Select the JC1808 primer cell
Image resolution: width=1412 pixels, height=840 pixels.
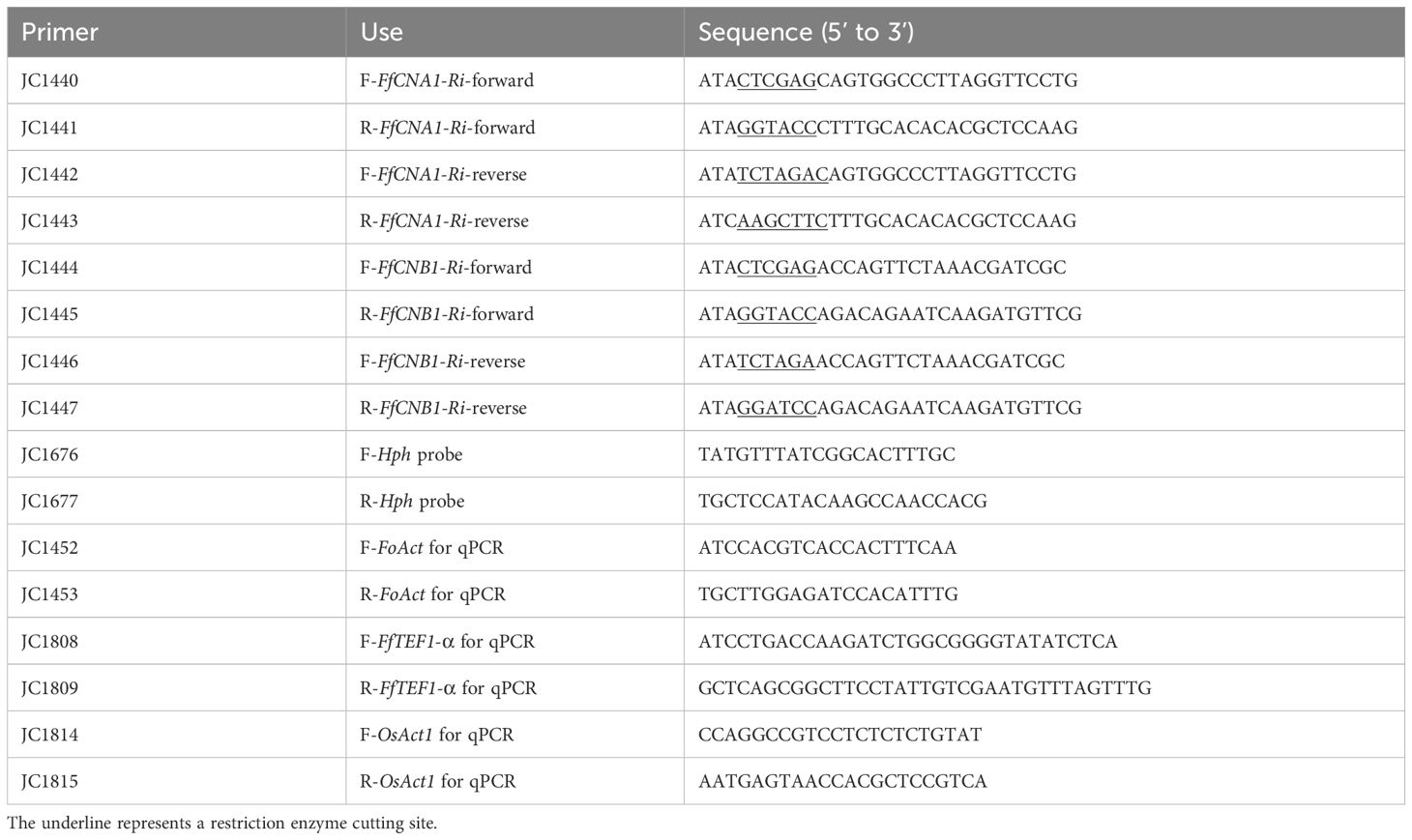176,641
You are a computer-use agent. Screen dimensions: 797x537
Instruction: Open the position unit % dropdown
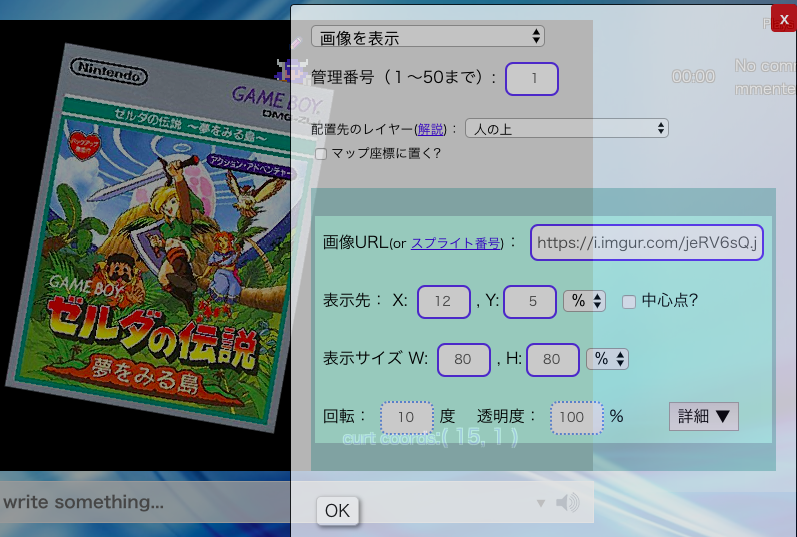tap(584, 301)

==============================

Would you set down every line of the data above exactly, skipping the pictures?

Select the JC1808 primer cell
Image resolution: width=1412 pixels, height=840 pixels.
176,641
You are a computer-use agent. Screen dimensions: 797x537
Instruction: Open the position unit % dropdown
tap(584, 301)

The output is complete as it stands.